The reach of Roar, China! went far beyond the exhibition of 1936. The [End Page 469] print has long been regarded as a masterpiece from the first stage of Li Hua's outstanding career as a woodcut artist. It has also been widely anthologized as a representative work from the first phase of the modern Chinese woodcut movement, which would reach a new horizon as the Sino-Japanese War broke out in 1937. Indeed, as I argue below, Roar, China! articulates the deepest creative aspirations of the Chinese woodcut movement, in particular, and the logic of the political culture in modern China, in general. It also encapsulates a profoundly bestirring modern age, in which national awakening and international solidarity were vital to an emancipatory artistic imagination.

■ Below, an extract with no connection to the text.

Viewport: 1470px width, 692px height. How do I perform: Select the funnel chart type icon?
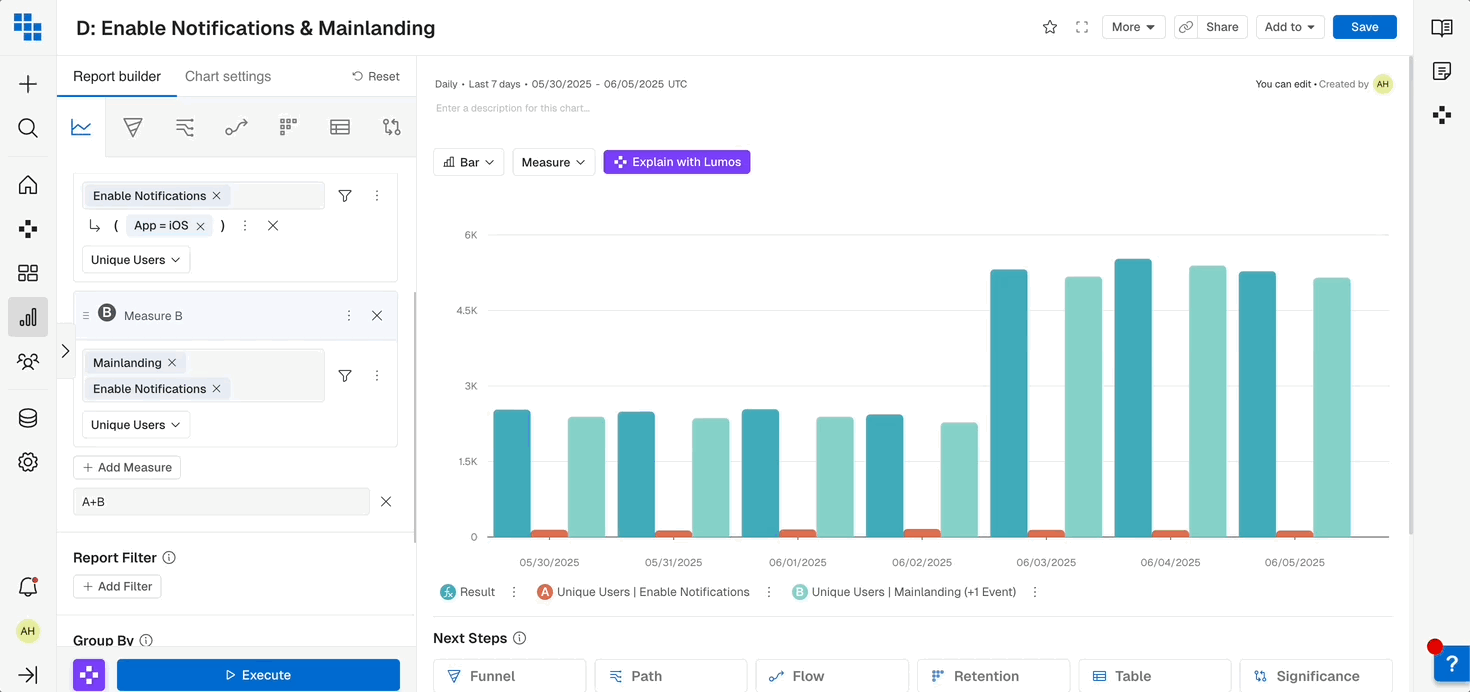pyautogui.click(x=133, y=127)
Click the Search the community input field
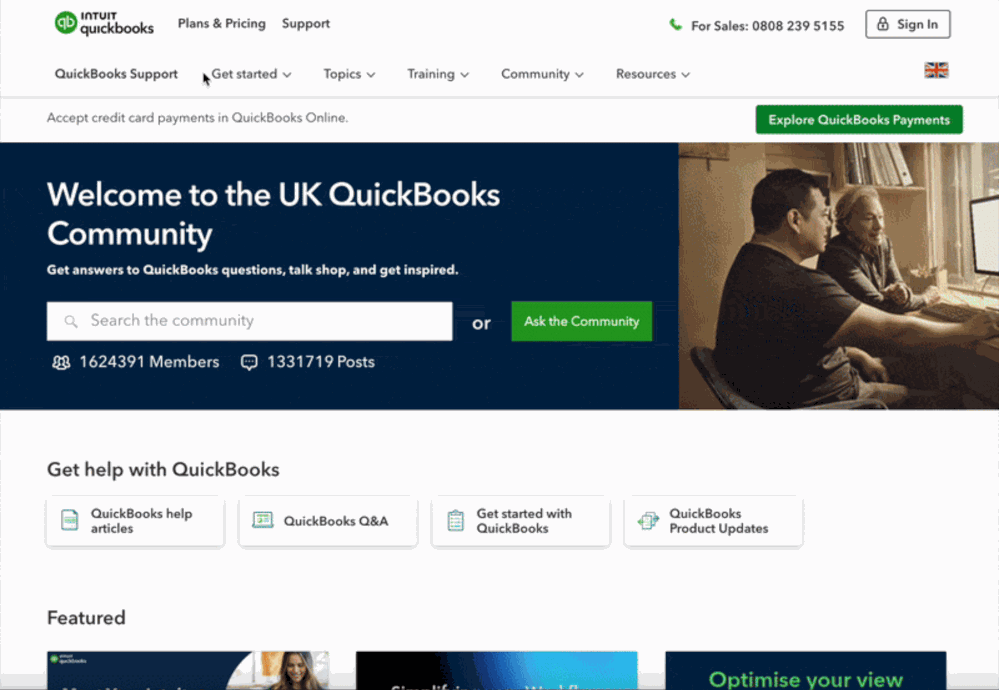The image size is (999, 690). pyautogui.click(x=250, y=321)
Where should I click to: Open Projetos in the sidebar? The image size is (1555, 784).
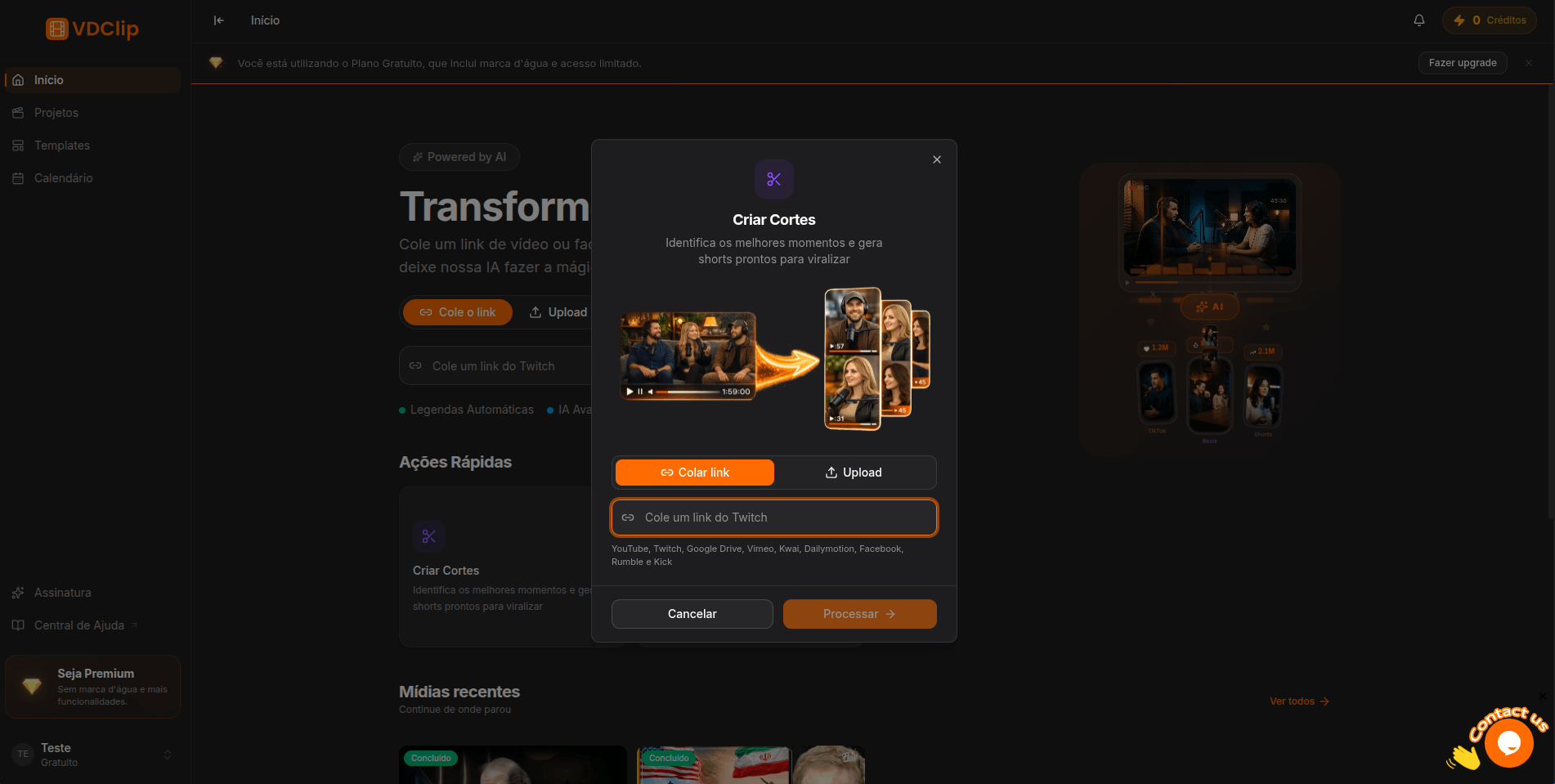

More than all the other contemporary prints preoccupied with a similar theme, Roar, China! adroitly exploits the visual properties of a woodcut. The taut, muscular, and naked male body, bound and blindfolded, is presented for our frontal view. The incisions by the artist are decisive, generating lines in relief that are sharp, angular, and animated. By forgoing tonal transitions to accentuate the jagged black lines, the artist gives the constrained body a translucent quality, suggesting a radiating force that charges and electrifies the physical body. In contrast, the encircling rope, its dark weight underscored by neatly arranged...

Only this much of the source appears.